It is the fault in us, Horatio, and not in our star-struck eyes.
It is society, and the culture of our own bent and broken time and place,
that has informed us, tried to misshapen us, and taught us falsely
that our sexuality is our identity.
Whether I have been straight or gay or I prefer to check “neither of the above”;
when I have let people think that my sex or my ex,
or my having or not having a certain defined relationship to my gender,
is what defines me,
then I have succumbed to the ills of the age.
I have fallen prey to the false religion of our times.
*
And the religion of this place and time is
that what I Do is Who I Am.
This world will try to tell me that what I do,
in the board room or the back room or the bedroom,
IS who I am.
But “IS” is not defined by some public agency.
“IS” is the agency of being.
“IS” is a being verb.
*
And yet, being is the scariest, most active thing a person can “do”;
and yet once one decides that being who she is,
is more important than any thing she does,
then he can be the very best self they want to be.
*
“Can’t we all just get along?”
Oh, I am old enough, if not yet wise enough,
to glimpse that when I fight you, I give you more strength;
but if I giggle and guffaw at how you try to define me,
and if I but hold my pride and need for you to approve,
as lightly in my hands as Mother Teresa held the lepers,
then I defeat your ability to tell me who I am.
I don’t need to heal myself of my gender or my sex or my color or my race.
I only need to heal myself of the world’s definitions, not of who I am,
but healed of the false definitions of who the world says, I can not become.
All I need is healing to become my true self,
and that doesn’t come from out there,
but from inside of me.
*
Who I choose to love is not the truth of me.

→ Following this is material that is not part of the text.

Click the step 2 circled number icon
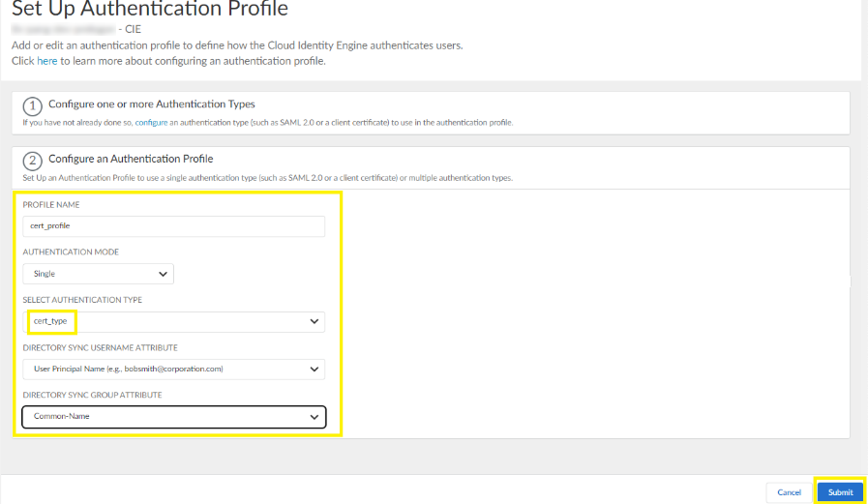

The truth of me is that I choose.
The truth of me is that I choose to love;
choosing to love me and love you.
*
Why do we fly so many different flags?
The flag we really need right now is love.
Why do we carry so many weapons of heart ache and words?
The only weapon we should be carrying is the weapon of unfettered hope.
Why do we put our faith in the gods of definitions?
The only God we need is the One beyond all defining.
*
No, what the world has told us is not the truth.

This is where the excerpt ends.